ESMA makes headway on non-EU passport decision

Whether or not countries outside of the EU are allowed access to the AIFMD passport will be decided on a case-by-case basis, according to the ESMA chairman.

The European Securities and Markets Authority (ESMA) is currently collecting data from member states as it decides whether or not to extend the Alternative Investment Fund Managers Directive (AIFMD) marketing passport to non-EU fund managers.

Speaking at the EFAMA Investment Management Forum last week, ESMA chairman Steven Maijoor said, the regulator is gathering data from individual European regulators on how well the passport and the national private placement regimes are functioning.
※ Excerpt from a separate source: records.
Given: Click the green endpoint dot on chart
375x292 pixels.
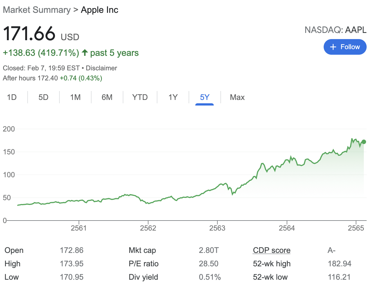Looking at the screenshot, I should pyautogui.click(x=364, y=142).
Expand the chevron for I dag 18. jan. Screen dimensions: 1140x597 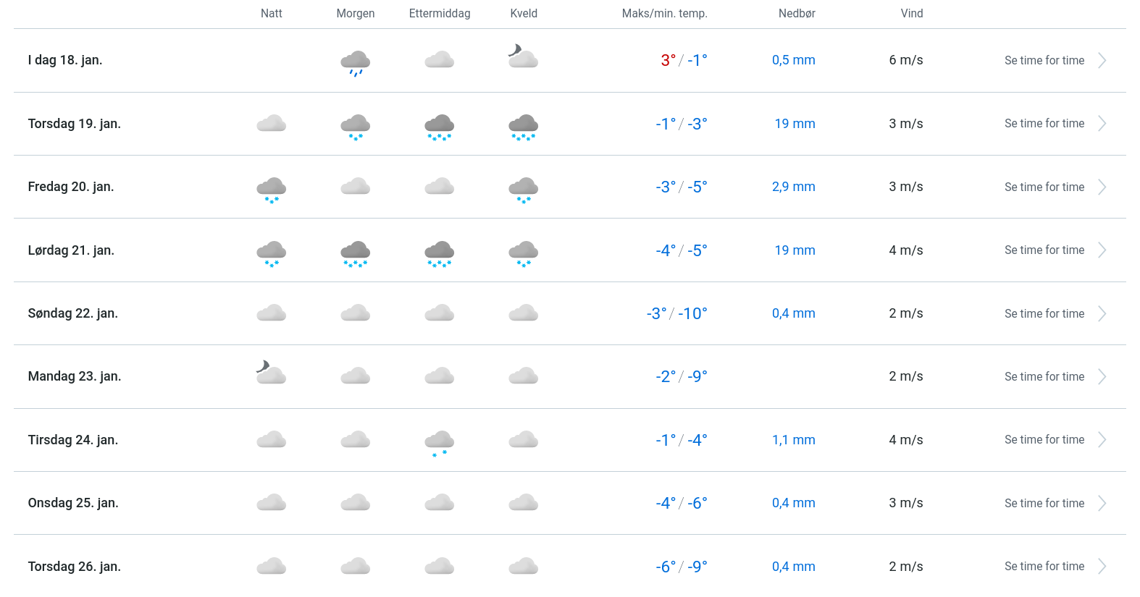1102,61
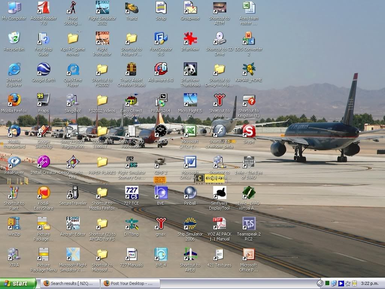Launch Mozilla Firefox from the desktop
The width and height of the screenshot is (385, 289).
click(x=14, y=100)
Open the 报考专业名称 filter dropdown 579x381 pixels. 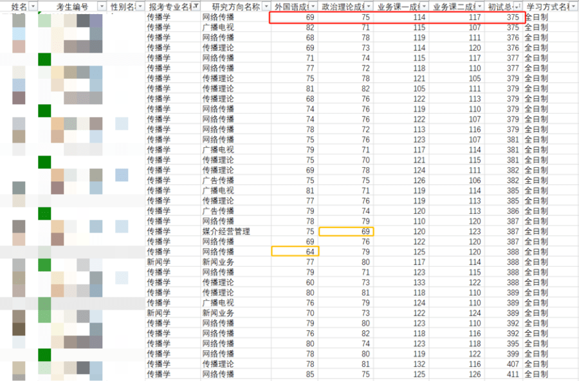pos(195,6)
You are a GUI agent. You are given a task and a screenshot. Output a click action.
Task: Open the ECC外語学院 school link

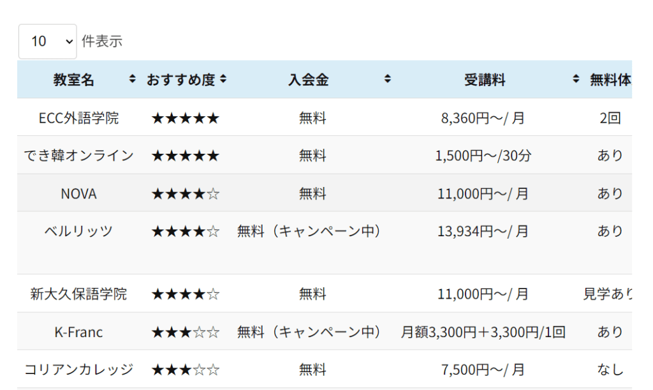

“The data relates not only to the extent to which these two mechanisms are being used, but also to more qualitative aspects such as whether investor protection issues have arisen or problems of supervisory cooperation have been detected,” said Maijoor.

“This information will be crucial in helping us make our assessment of the current arrangements and, subsequently, whether we feel that the passport can be extended to entities outside the EU.”

Maijoor added that any decision to extend the passport will not be a blanket acceptance of all non-EU jurisdictions, and ESMA “will not simply say yes, there should be a passport for everyone”.

Rather, ESMA will distinguish between the various non-EU jurisdictions and take into account their efforts to get to a regulatory standard equivalent to the AIFMD.

But, speaking under the condition of anonymity, one senior European policymaker involved writing the Level I text of AIFMD, said he suspected EU officials might introduce additional hurdles for non-EU countries seeking equivalence so as to avoid granting them passports for pan-EU distribution of funds.

ESMA’s input to the European Commission on whether or not the passport should be extended is due July 2015.